Crescono ancora gli italiani nel mondo, e non solo i giovani spulciando nelle righe del rapporto della Fondazione Migrantes (Cei) si legge che aumentano anche i 50enni che lasciano il Belpaese in cerca di lavoro mentre sale il numero di pensionati che scelgono di trascorrere la vecchiaia in Paesi fiscalmente e meteorologicamente vantaggiosi come Portogallo, Thailandia, Cuba, o negli Stati del Maghreb. Dal documento emergono diversi dati. Dai 422 italiani in Australia portati in centri di detenzione per immigrati irregolari negli ultimi sette anni, all'aumento degli italiani tra senzatetto e persone con problemi psichiatrici a Londra, dalla crescita del numero di studenti di lingua cinese già durante le superiori al crollo del Regno Unito del dopo Brexit tra le mete scelte per l'emigrazione (la Germania torna ad essere invece la prima scelta).
Andando ad analizzare nel dettaglio, nel rapporto emerge che la mobilità italiana, dal 2006 al 2018 è aumentata del 64,7% passando, in valore assoluto, da poco più di 3,1 milioni di iscritti all'Aire (Anagrafe degli italiani residenti all'estero) a più di 5,1 milioni. Oltre la metà di loro vive in Europa (Ue15), per lo più in Germania e Svizzera anche se si registra una presenza del 40% in America, soprattutto in Argentina e in Brasile (che ha superato la
comunità italiana della Francia). La metà degli italiani partiti è di origine meridionale, in particolare Sud con 1.659.421 e Isole con 873.615. A partire sono sicuramente i giovani (37,4% sul totale partenze per espatrio da gennaio a dicembre 2017) e i giovani adulti
(25%), ma le crescite più importanti le si notano dai cinquant'anni in su (+20,7% nella classe di età 50-64 anni; +35,3% nella classe 65-74 anni; +49,8% nella classe 75-84 anni e +78,6% dagli 85 anni in su).

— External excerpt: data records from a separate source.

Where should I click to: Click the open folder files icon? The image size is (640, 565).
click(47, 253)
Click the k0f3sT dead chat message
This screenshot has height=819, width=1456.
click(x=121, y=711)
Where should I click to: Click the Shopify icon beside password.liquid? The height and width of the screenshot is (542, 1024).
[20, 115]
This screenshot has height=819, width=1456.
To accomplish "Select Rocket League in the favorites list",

Stiamo assistendo, sottolinea Migrantes, ad un fenomeno dovuto al bisogno di provvedere alla precarietà lavorativa di italiani over 50 rimasti disoccupati e soprattutto privi di prospettive in patria. Si tratta dei cosiddetti "Migranti maturi disoccupati", persone lontane dalla pensione, che hanno bisogno di lavorare per arrivarci e che hanno, contemporaneamente necessità di mantenere la famiglia. In quest'ultima, infatti, spesso si annida la precarietà a più livelli: la disoccupazione, cioè, può coinvolgere anche i figli, ad
esempio, già pronti per il mondo del lavoro o ancora studenti universitari.

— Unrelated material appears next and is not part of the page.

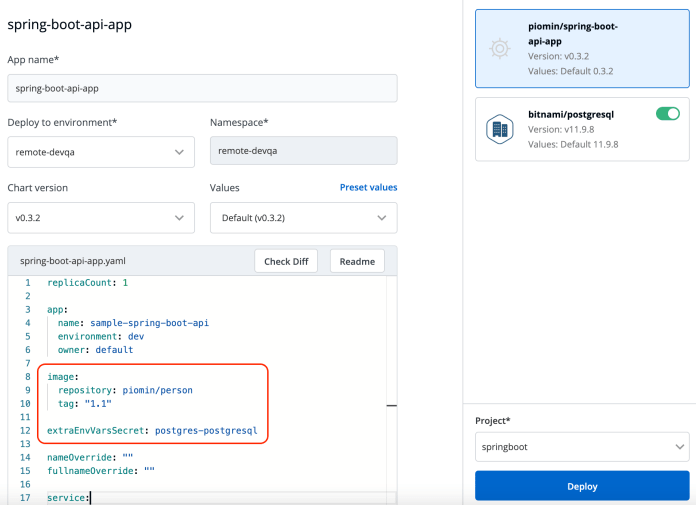Click the spring-boot-api-app gear icon
Viewport: 696px width, 505px height.
point(499,47)
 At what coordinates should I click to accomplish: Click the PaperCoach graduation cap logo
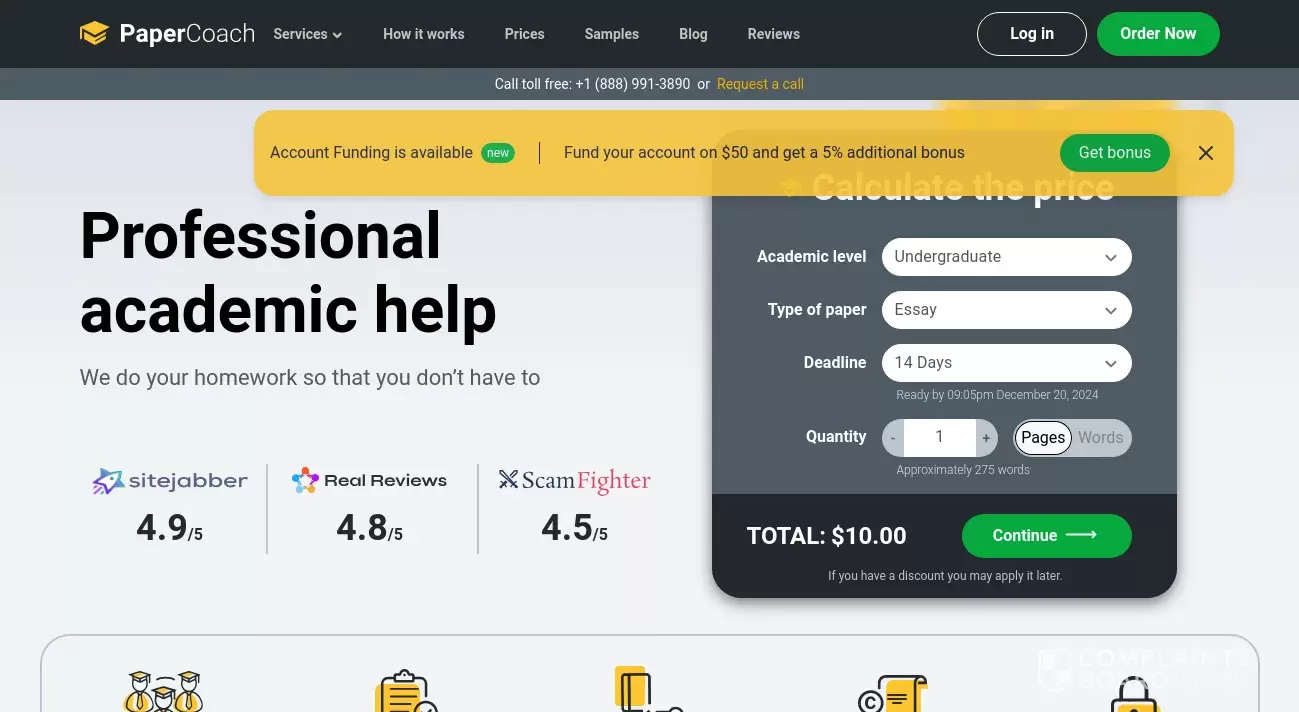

Marocco, Thailandia, Spagna, Portogallo, Tunisia, Santo Domingo, Cuba, Romania. Sono le mete scelte dagli italiani che emigrano all'estero. Il "migrante previdenziale", come lo definisce il Rapporto. Che siano pensionati "di lusso", colpiti da precarietà o sull'orlo della povertà, si tratta di numeri sempre più importanti. Le traiettorie tracciate da queste partenze sono ben determinate: si tratta di paesi, sottolinea Migrantes, con in corso una politica di defiscalizzazione, territori dove la vita costa molto meno rispetto all'Italia e dove il potere d'acquisto è, di conseguenza, superiore. Ma non è solo il lato economico a
far propendere o meno al trasferimento: vi sono anche altri elementi, più inerenti alla sfera privata quali il clima, l'humus culturale, la possibilità di essere accompagnati durante il trasferimento e la permanenza.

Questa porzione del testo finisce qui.